▶ [Challenge] Pull out each line of the listing below that contains the string "agent", treating uppercase and lowercase letters as different.

▶ [Material for this exercise]
===============

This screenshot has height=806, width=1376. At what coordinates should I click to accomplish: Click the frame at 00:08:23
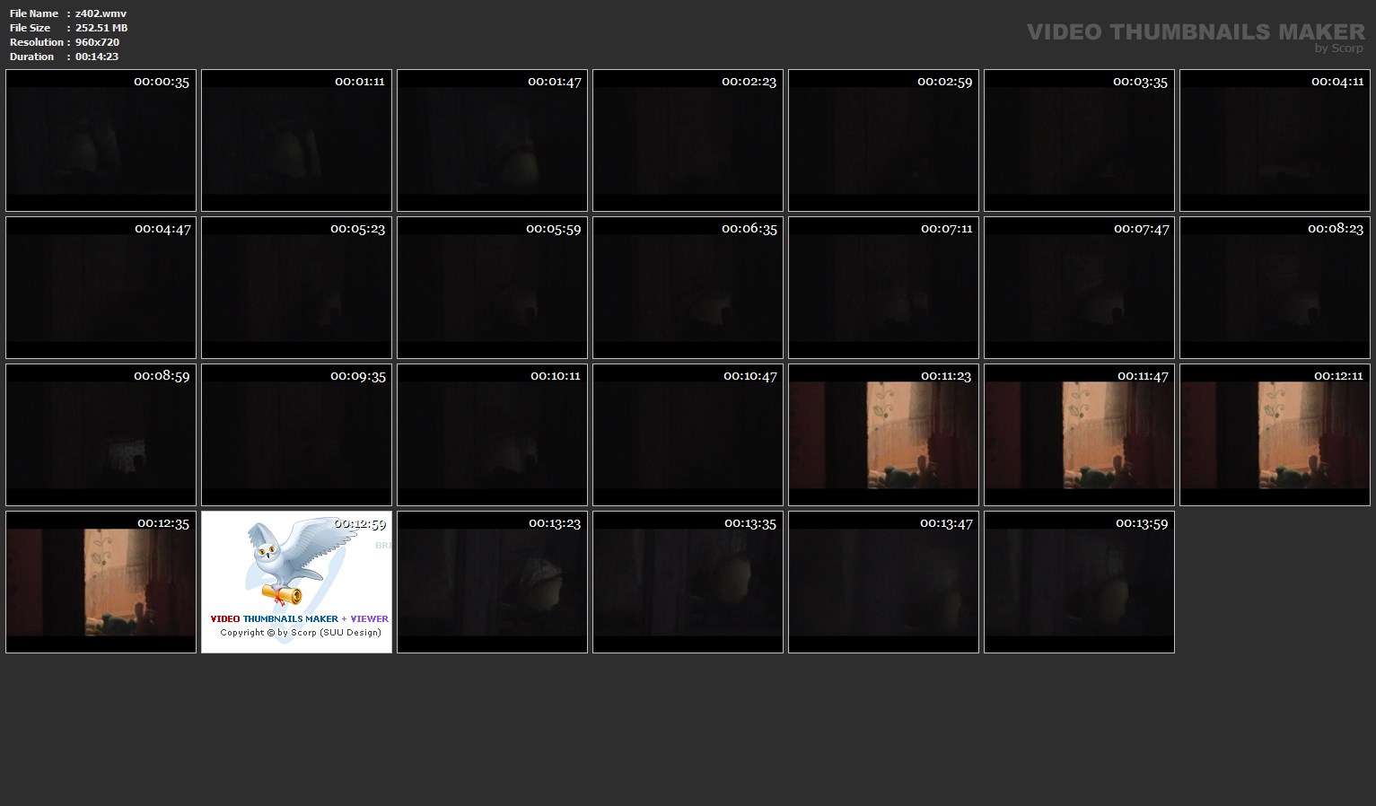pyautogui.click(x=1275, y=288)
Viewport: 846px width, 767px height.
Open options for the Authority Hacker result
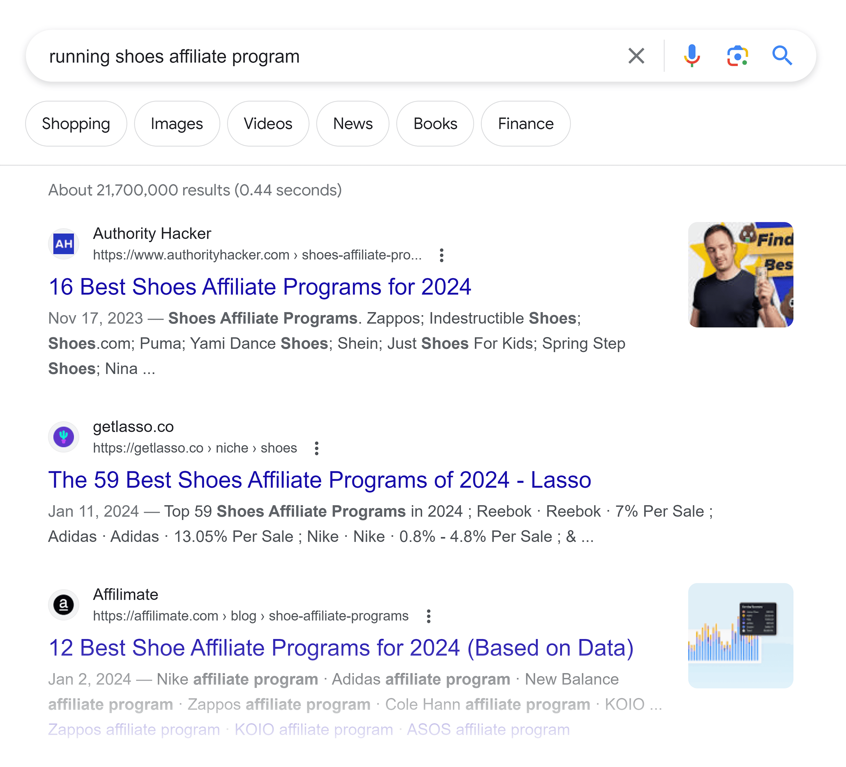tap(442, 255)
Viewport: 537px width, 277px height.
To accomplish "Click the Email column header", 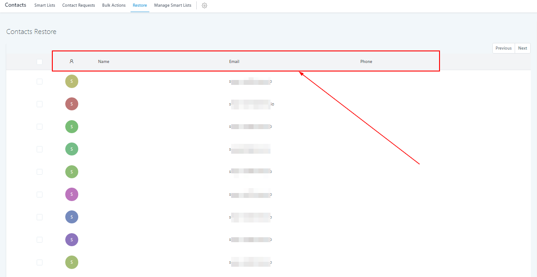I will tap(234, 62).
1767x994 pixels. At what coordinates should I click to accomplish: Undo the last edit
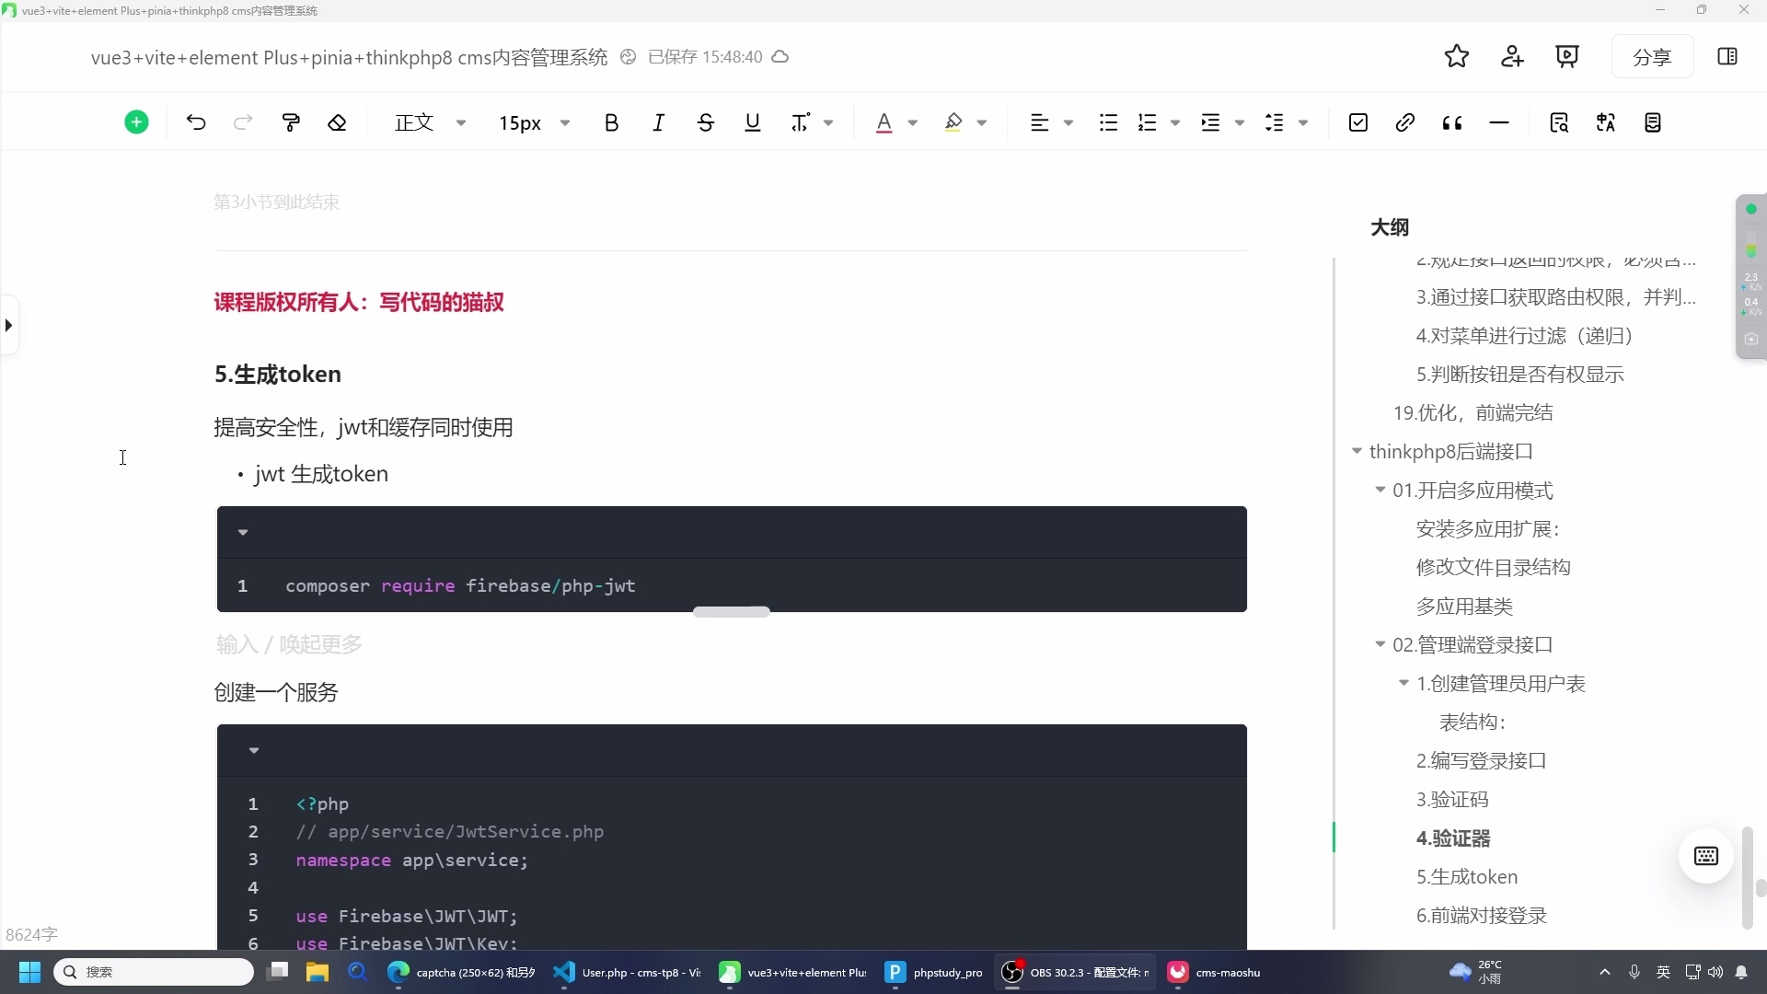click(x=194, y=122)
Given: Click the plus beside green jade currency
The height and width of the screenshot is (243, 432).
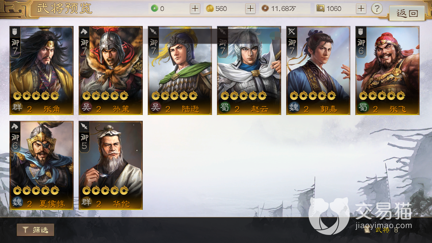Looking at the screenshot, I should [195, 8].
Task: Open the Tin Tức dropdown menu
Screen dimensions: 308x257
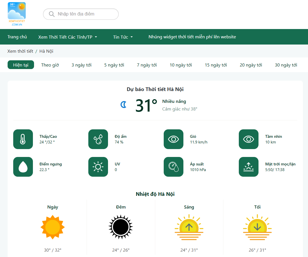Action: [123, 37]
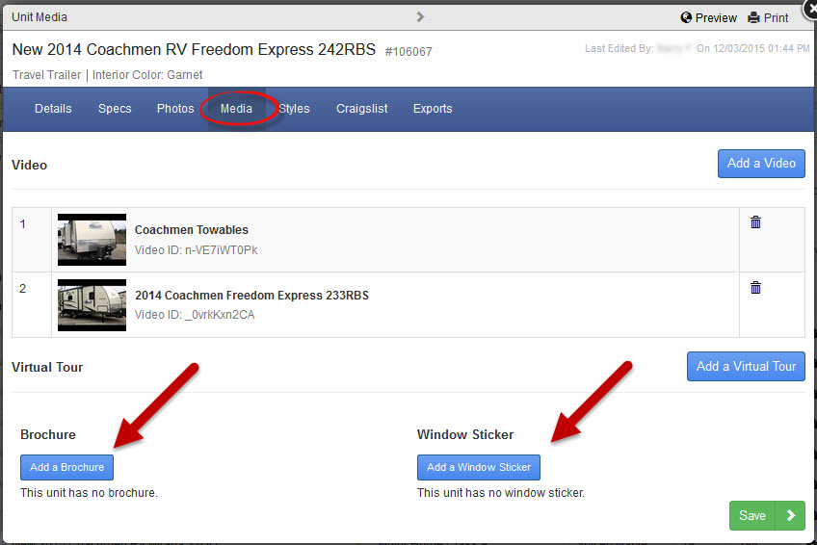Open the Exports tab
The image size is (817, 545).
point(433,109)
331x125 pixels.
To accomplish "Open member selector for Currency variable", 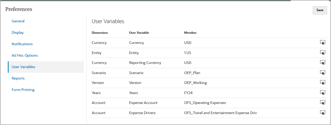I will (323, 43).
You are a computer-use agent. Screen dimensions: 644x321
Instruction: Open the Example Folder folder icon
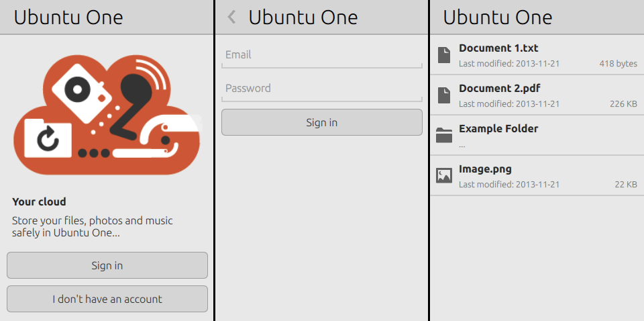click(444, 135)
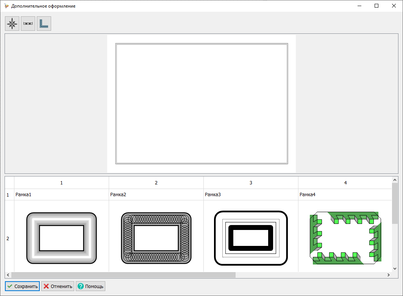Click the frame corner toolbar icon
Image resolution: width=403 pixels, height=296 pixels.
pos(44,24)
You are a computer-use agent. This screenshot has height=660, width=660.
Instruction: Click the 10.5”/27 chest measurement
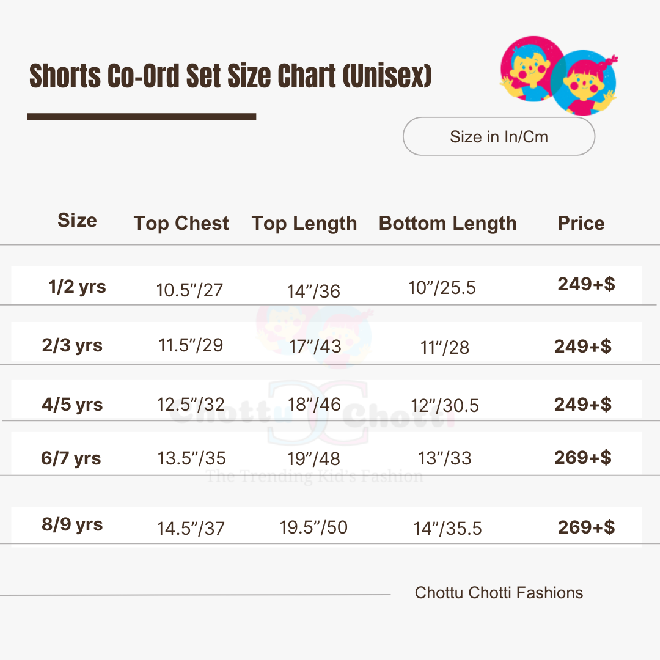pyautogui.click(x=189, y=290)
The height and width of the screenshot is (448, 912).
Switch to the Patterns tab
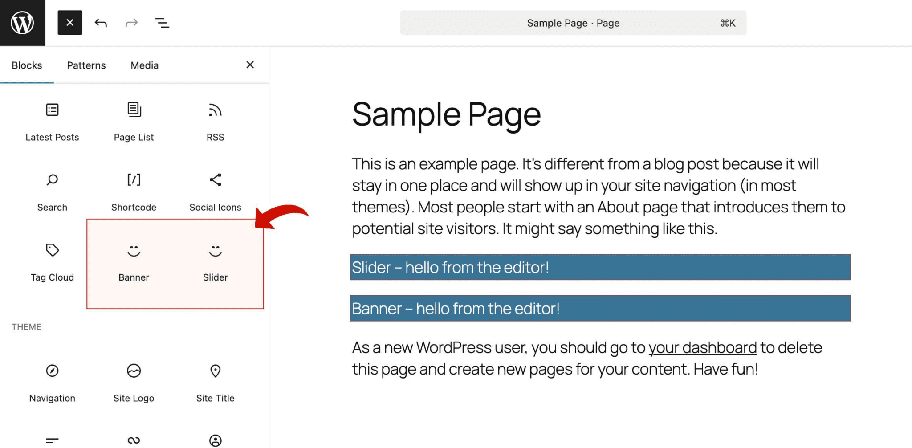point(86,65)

===============

▶ [Exercise solution]
You are a computer-use agent. Screen dimensions: 644x321
You are a computer-use agent. This screenshot has height=660, width=660.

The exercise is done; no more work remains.